We have not touched the stars,
nor are we forgiven, which brings us back
to the hero’s shoulders and the gentleness that comes,
not from the absence of violence, but despite
the abundance of it.
We are all going forward. None of us are going back.— Excerpts from “Snow and Dirty Rain” by Richard Siken
I’m sitting in the sunlight in a tiny town in Portugal with someone who is terrible at sitting still.
We are (attempting) to read our books while stretched out in front of the Mondego river. It’s been a day of driving with the top down singing loudly to Travis Scott and my hair is tangled, scented with sea. There’s this fountain that’s rising and falling in all directions almost comically, teasing us against the backdrop of the sun stubbornly continuing to set in one direction against the mountains.
“How do Europeans do absolutely nothing all day?” he asks me when looking up from his book.
I laugh and shake my head at my you’re-such-a-typical-New-Yorker friend. “Because maybe they are the ones that really know how to live.”
In New York City, I’m always writing things feverishly while walking up subway steps. There’s always such urgency, never enough time to sit still and do nothing. I think to myself: god, I could trip and fall and die. And there’s that part of me that thinks: writing is one of those few things that would make me fold my hands in my lap in the afterlife and say, “Well. Good thing it was worth it.”
A few months ago my friend came to visit, all memories and lines and bait — like a good fisherman. I talked like he was going to move back here, and he said quietly, “Man, New York City takes so much effort though. You seem like you love it. Is it really worth it?”
The good things are worth the effort. This past year, we’ve been challenged to put our hearts, minds, bodies, relationships — everything — on the line for the kind of world we’ve told ourselves we believe in. But let’s remember: there are a lot of people who’ve been fighting these fights most of their lives, not just this year. So many of my friends have faltered this year at the absurdity of fighting for what we believe in. Or what we love. We’d all like to lose ourselves in something big, gigantic; but more unfortunately, it seems, something we are absolutely certain we can win at.
We are here now. Even if the odds are (obviously) that we can’t win every time, struggling in our convictions for what is good and right seems to be a worthy cause.
I could go on about 2016, but I think everyone else pretty much has the negative side covered. Every blog post and tweet sums it up: “2016 was shit. Good riddance.” I thought about the posts I could write: summarizing the books I read, new jobs, new loves, my travels, how it felt to meet my goal of writing in my Day One journal every day, the number of steps I’ve taken since getting a Fitbit; while they are all things I’d like to expand upon, nothing seemed to fit for the final entry of the year. I thought about writing nothing at all. Or just quoting from the greats. There are endless relevant quotes from James Baldwin, Toni Morrison, Hannah Arendt, Margaret Mead, W.E.B. Dubois, Ta-Nehisi Coates, Maya Angelou, Junot Díaz, and on and on.

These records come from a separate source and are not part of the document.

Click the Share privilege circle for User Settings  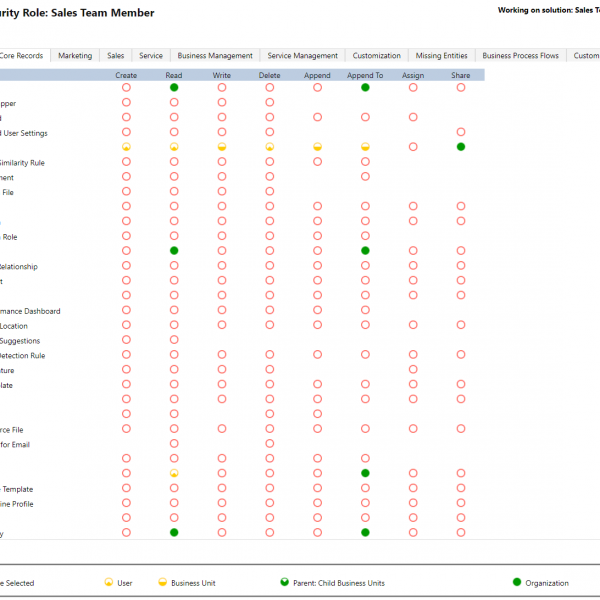(x=461, y=132)
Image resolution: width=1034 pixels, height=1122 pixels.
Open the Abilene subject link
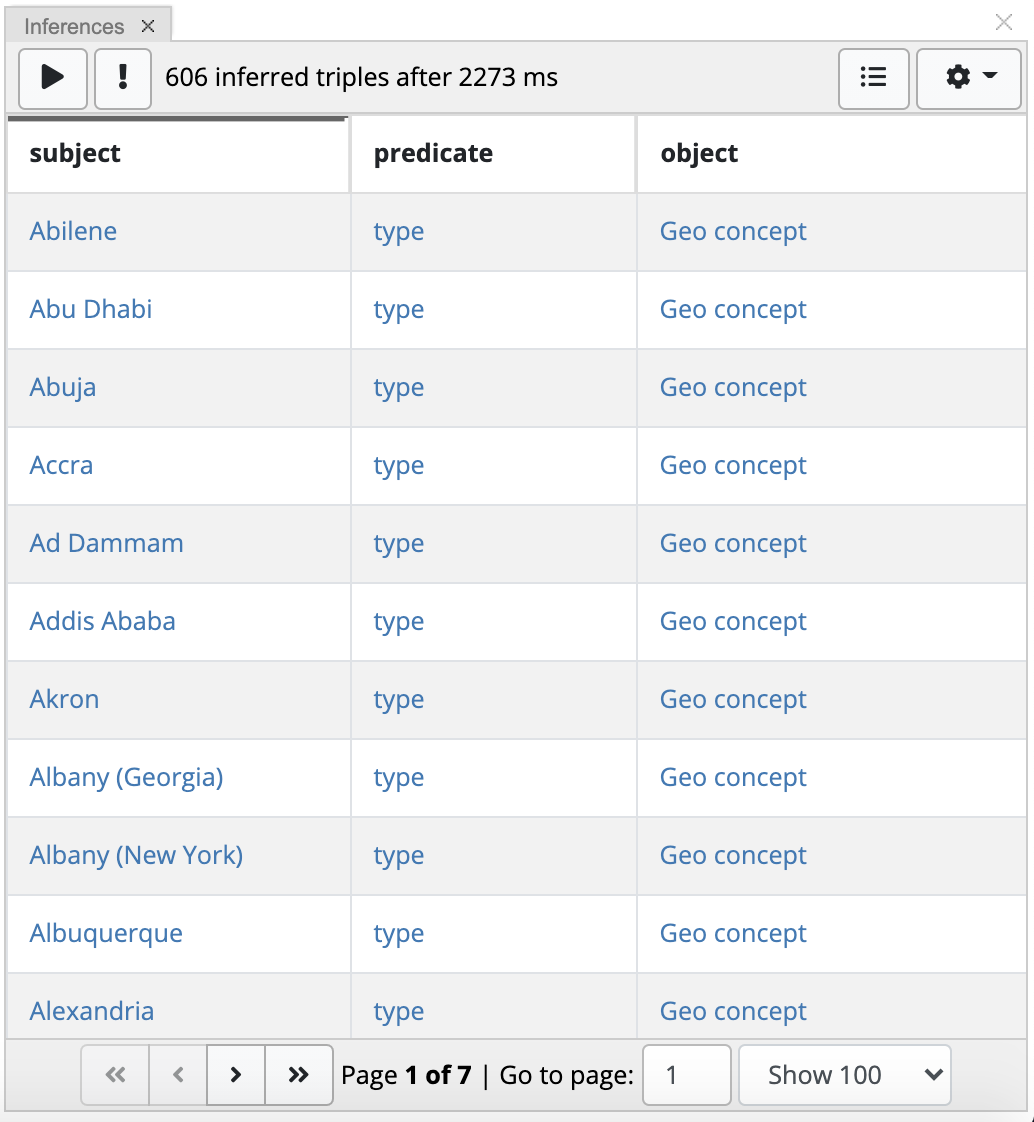(73, 231)
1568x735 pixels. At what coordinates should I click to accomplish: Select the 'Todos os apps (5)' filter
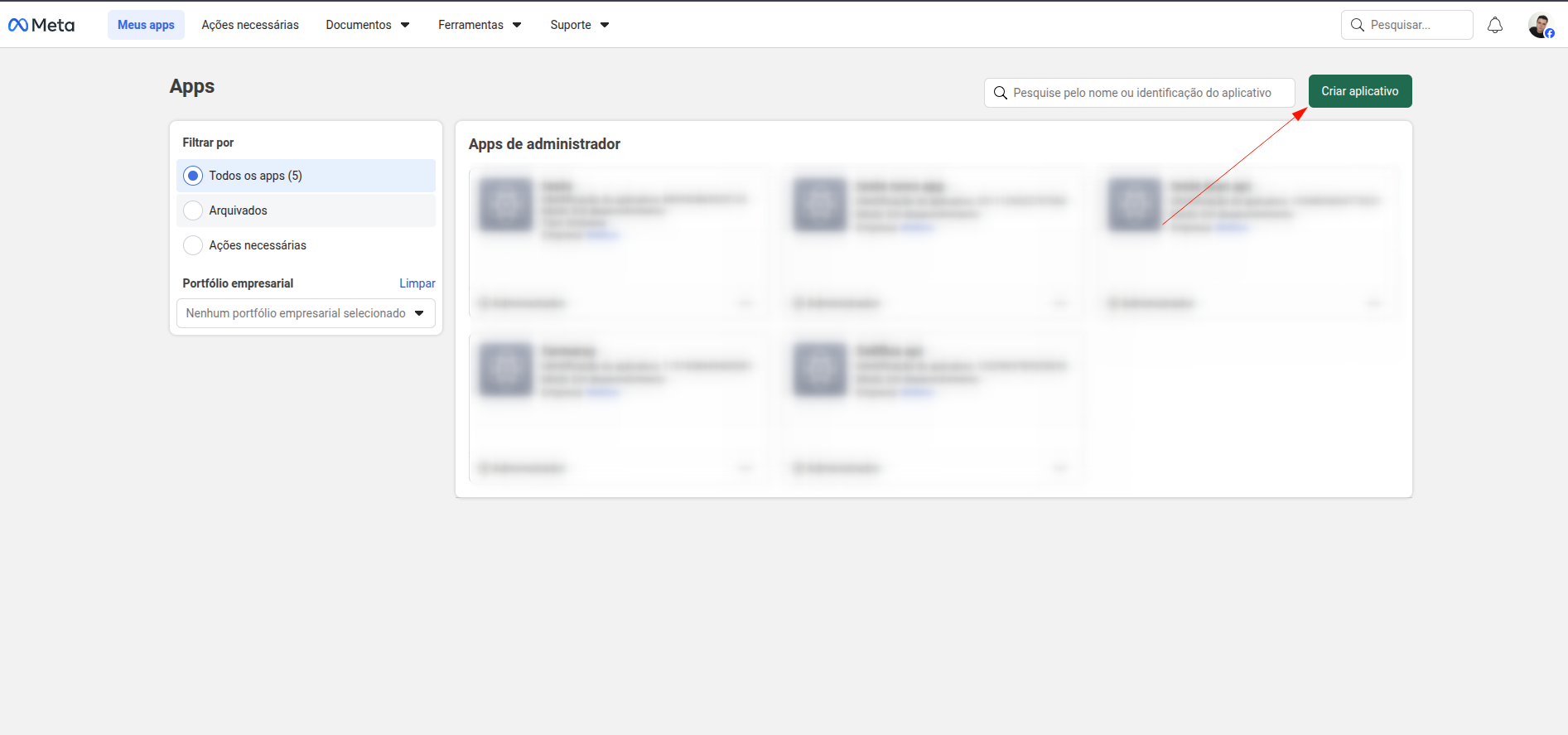click(x=193, y=176)
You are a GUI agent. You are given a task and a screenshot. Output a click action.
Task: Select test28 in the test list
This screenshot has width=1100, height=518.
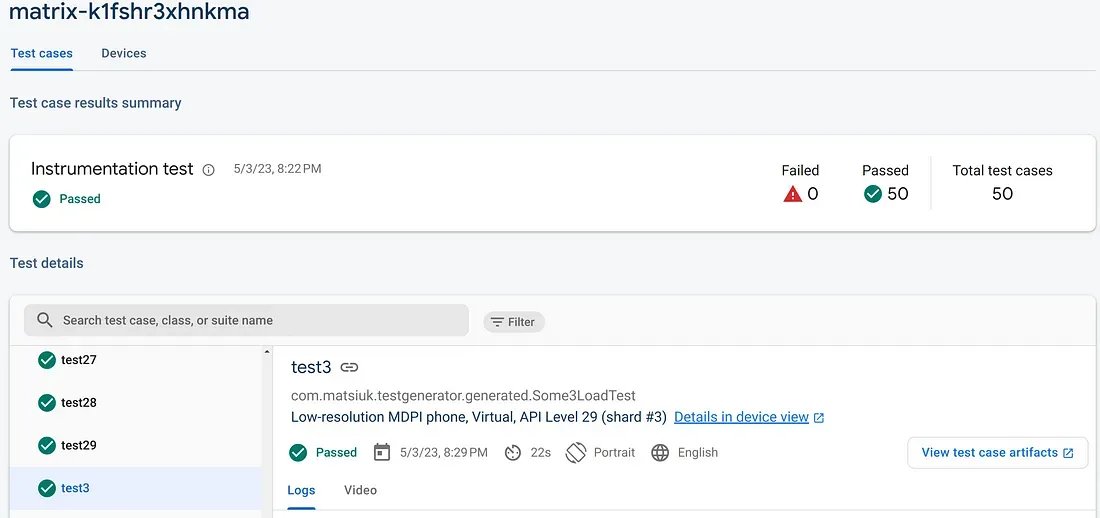click(135, 403)
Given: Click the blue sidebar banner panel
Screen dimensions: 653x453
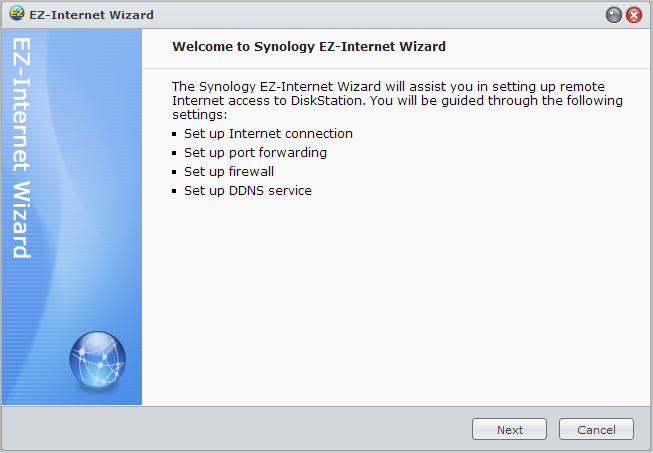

I don’t think I’m the only person who has been paralyzed about what to write (or what not to write) — what if people get angry with me because I leave out important issues? What if people get angry with me when I do write about important issues? Is it worse to be silent than to write incompletely? Is it frivolous to write about love and hope in a time of terror and despair? Is it ok to quote poetry instead of more politically-relevant works? (Many of the same questions I asked myself last year.) It took a lot of courage to act on the thought I had: What any of us writes will always be incomplete. Write anyway.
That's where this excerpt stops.